» **Items**
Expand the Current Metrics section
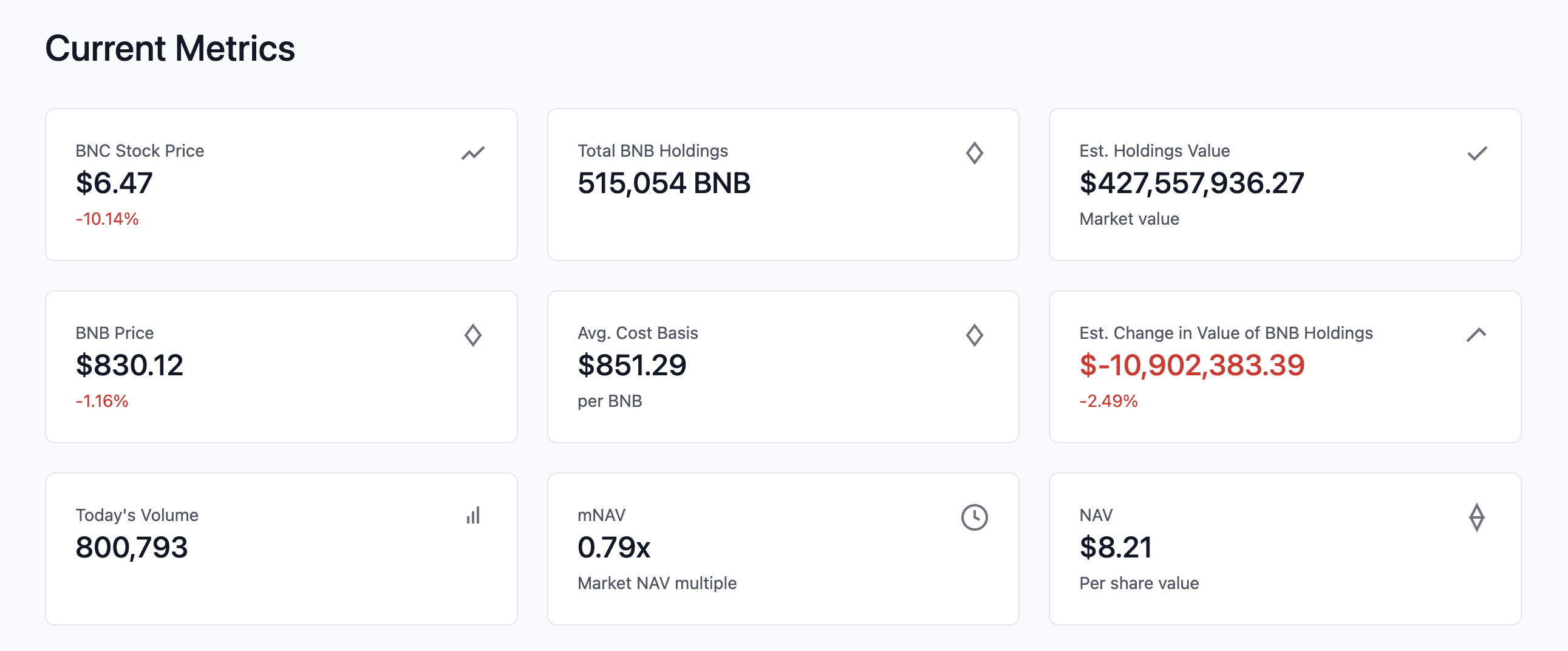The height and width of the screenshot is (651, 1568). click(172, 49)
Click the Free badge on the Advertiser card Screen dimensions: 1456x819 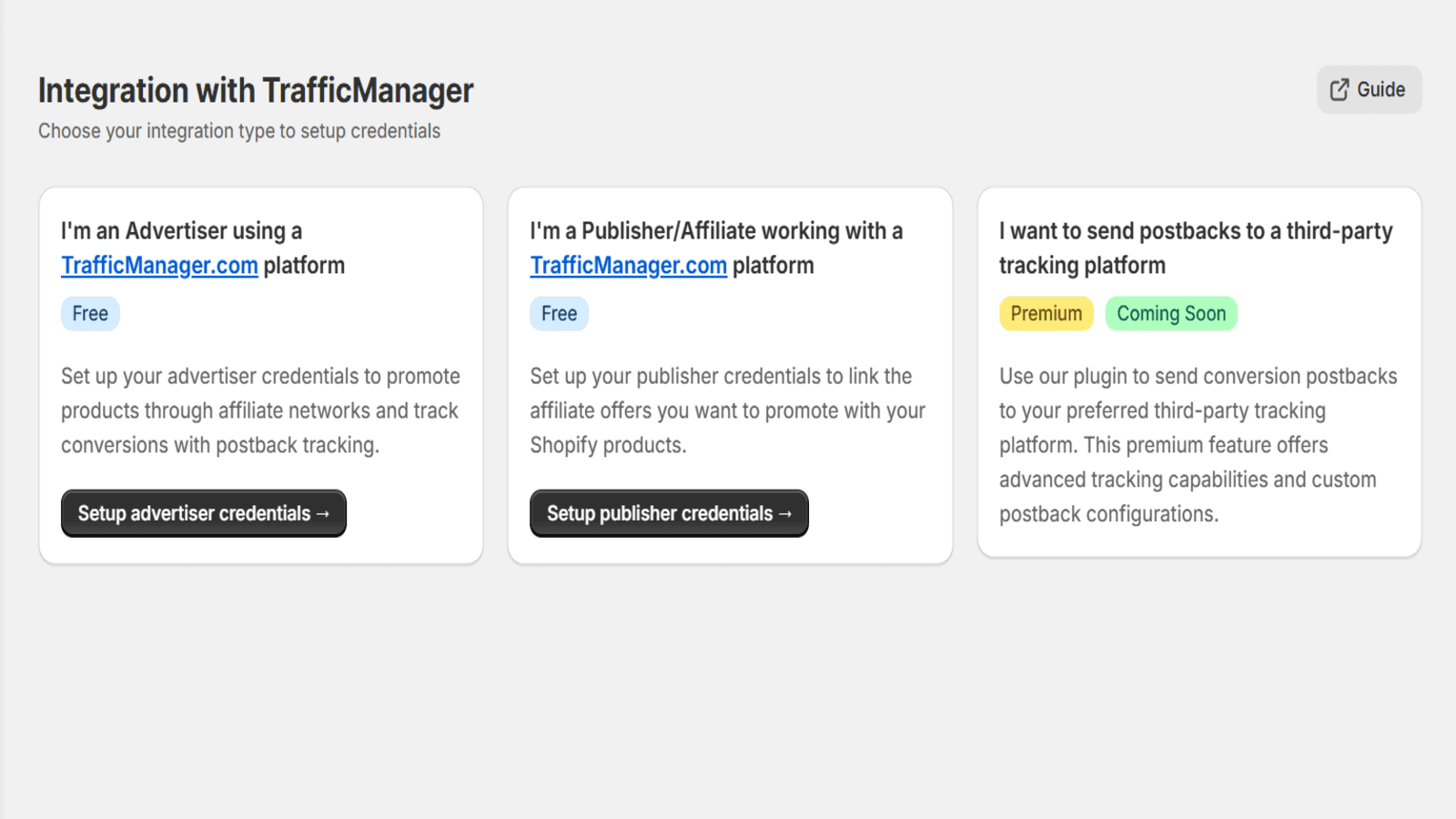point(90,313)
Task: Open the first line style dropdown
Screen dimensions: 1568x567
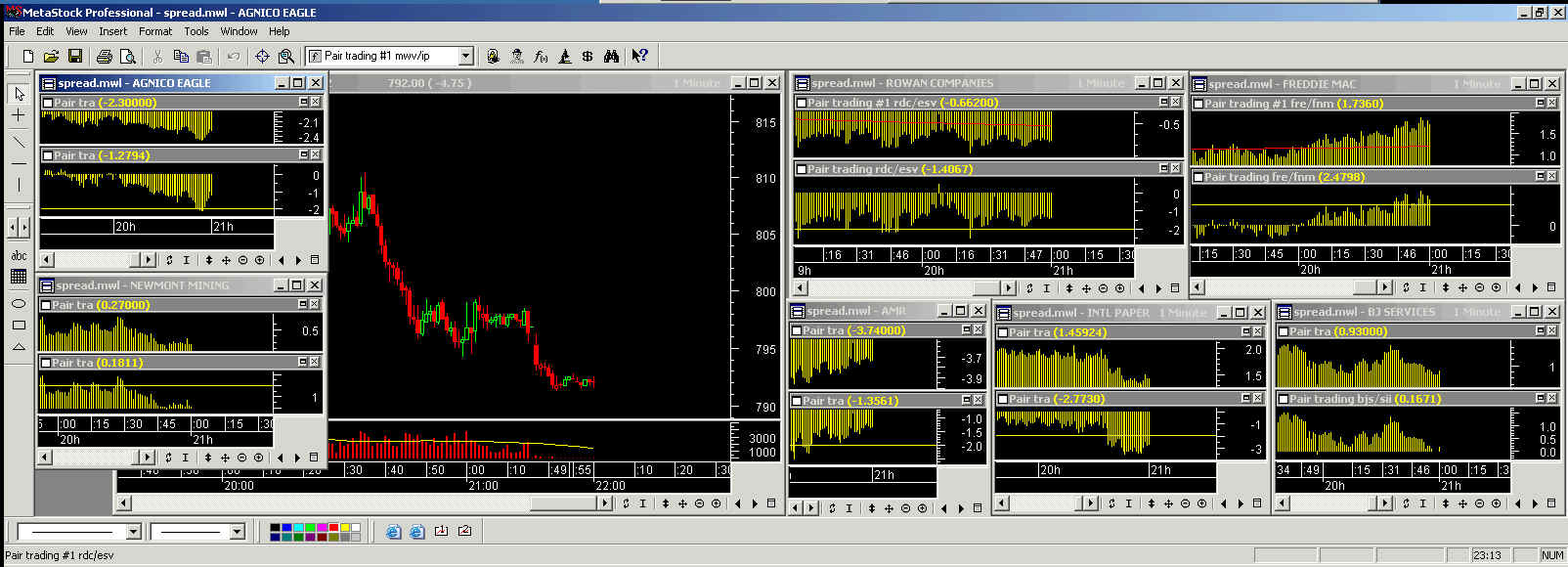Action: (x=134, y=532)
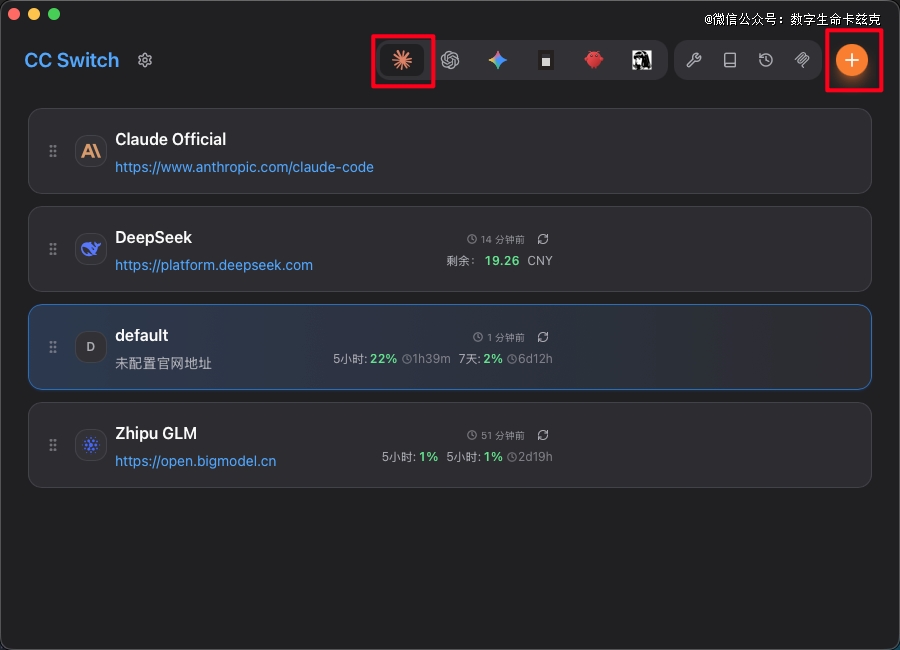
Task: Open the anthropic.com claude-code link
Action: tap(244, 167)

* * *

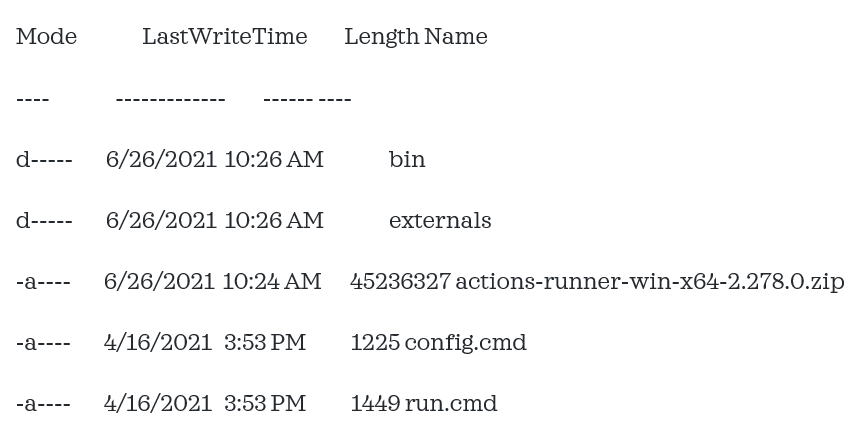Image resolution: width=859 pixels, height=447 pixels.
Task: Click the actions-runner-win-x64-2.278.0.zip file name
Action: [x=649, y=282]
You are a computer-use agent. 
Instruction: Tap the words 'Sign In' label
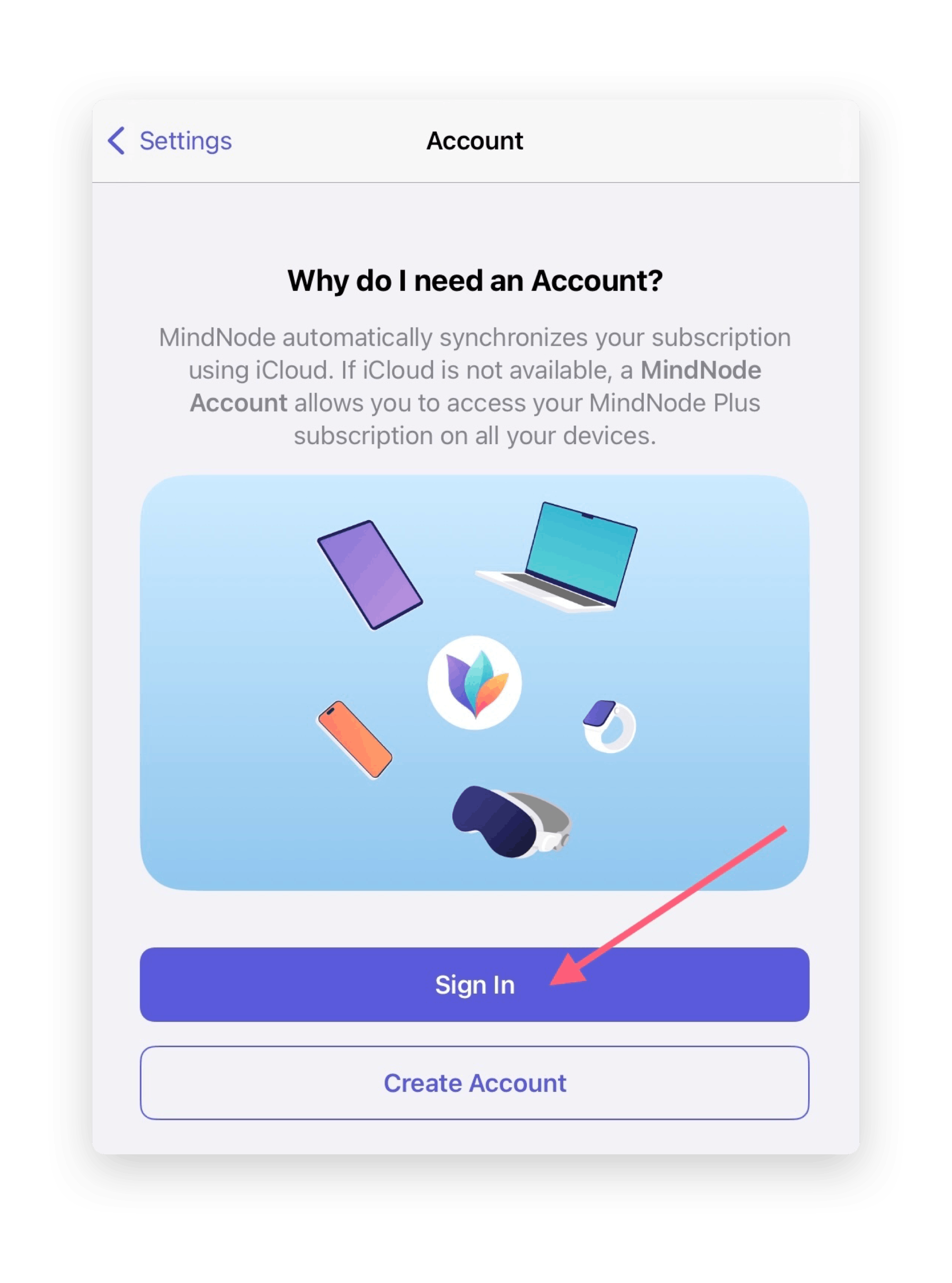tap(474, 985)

==

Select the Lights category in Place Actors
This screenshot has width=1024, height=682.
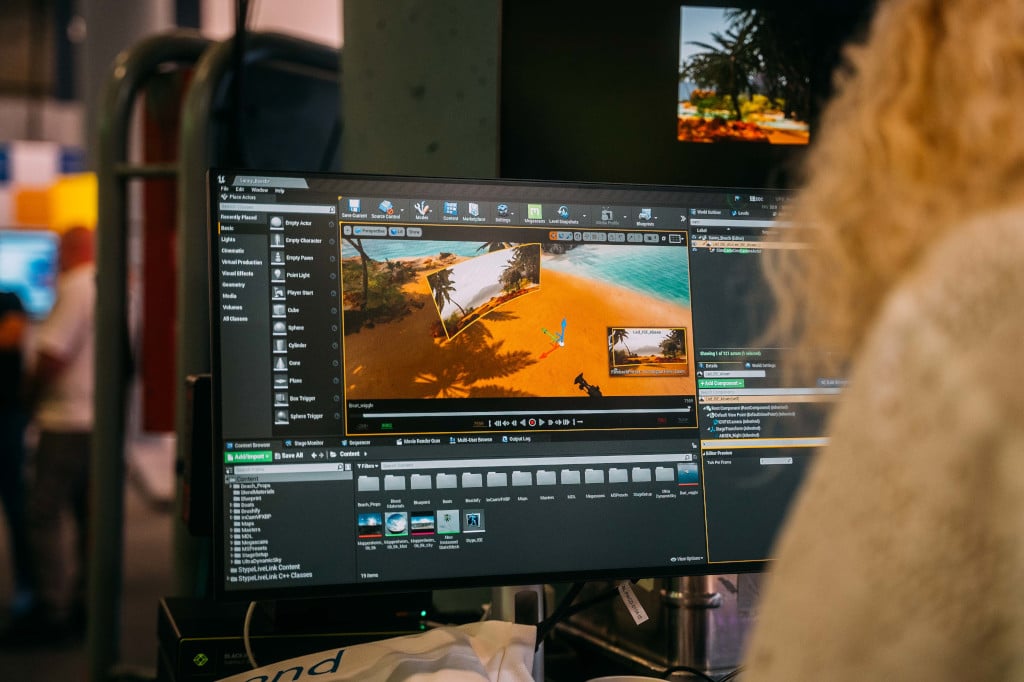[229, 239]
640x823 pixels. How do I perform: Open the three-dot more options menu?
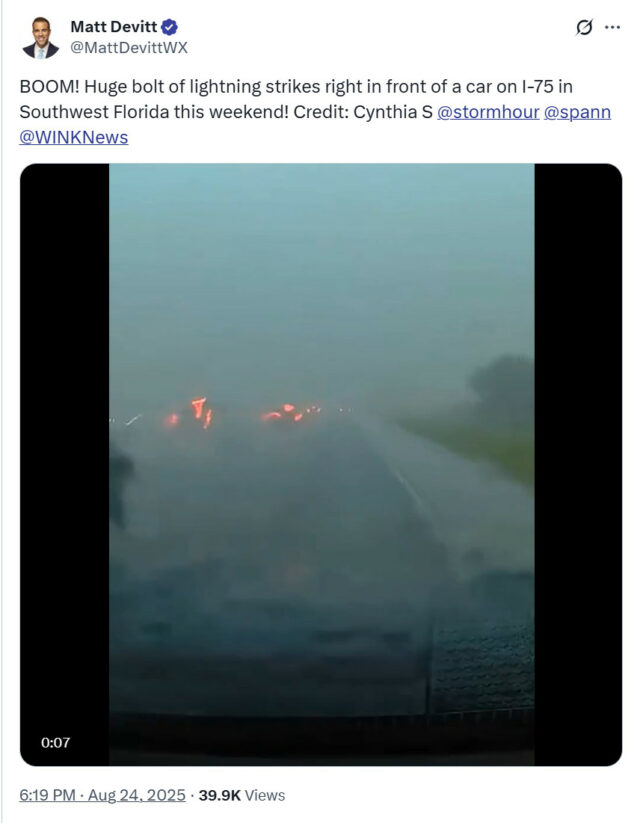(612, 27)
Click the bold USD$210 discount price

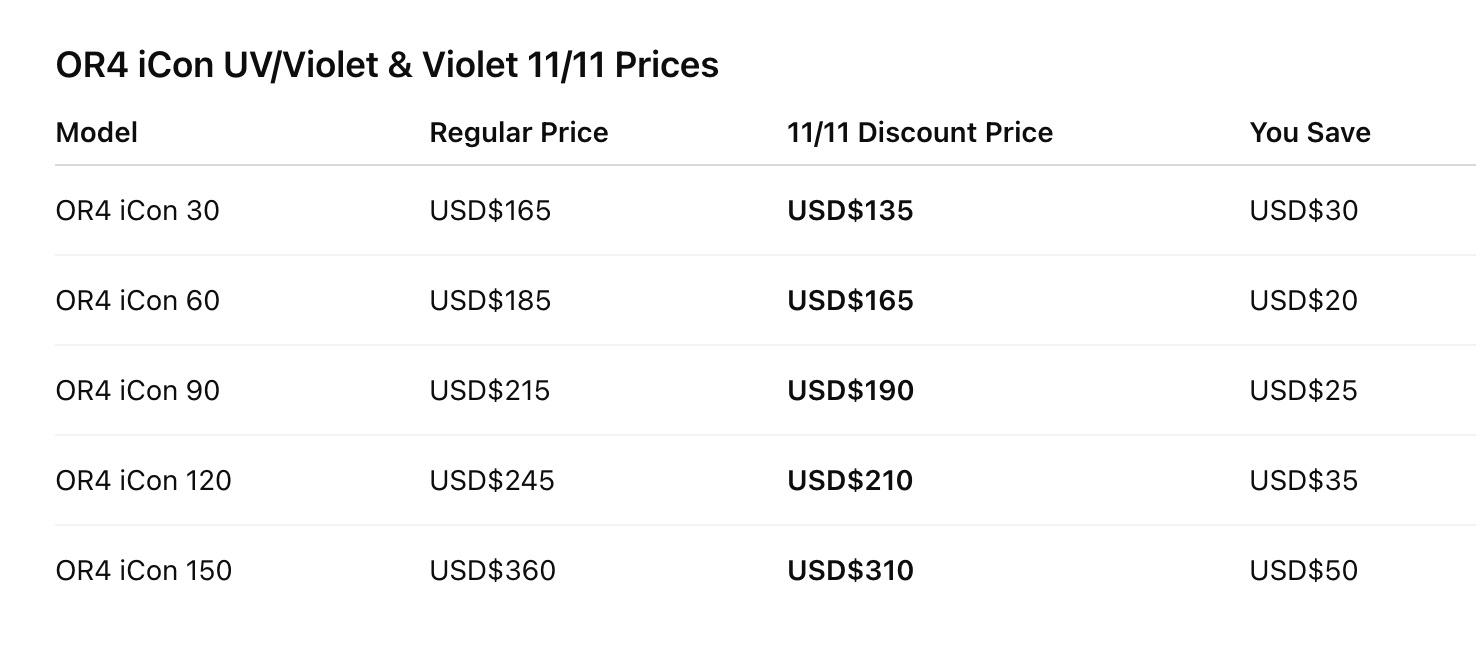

» **Exercise prompt**
Copy the rows starting with the line that contains "Task: Open the first line style dropdown" and going on through the line that contains "Action: tap(244, 167)", renaming "line style" to "stroke style" and leaving everything else unchanged. Omit the pictures from your answer.

» **Task result**
Task: Open the first stroke style dropdown
Screen dimensions: 1568x567
Action: (x=134, y=532)
Task: Open the anthropic.com claude-code link
Action: tap(244, 167)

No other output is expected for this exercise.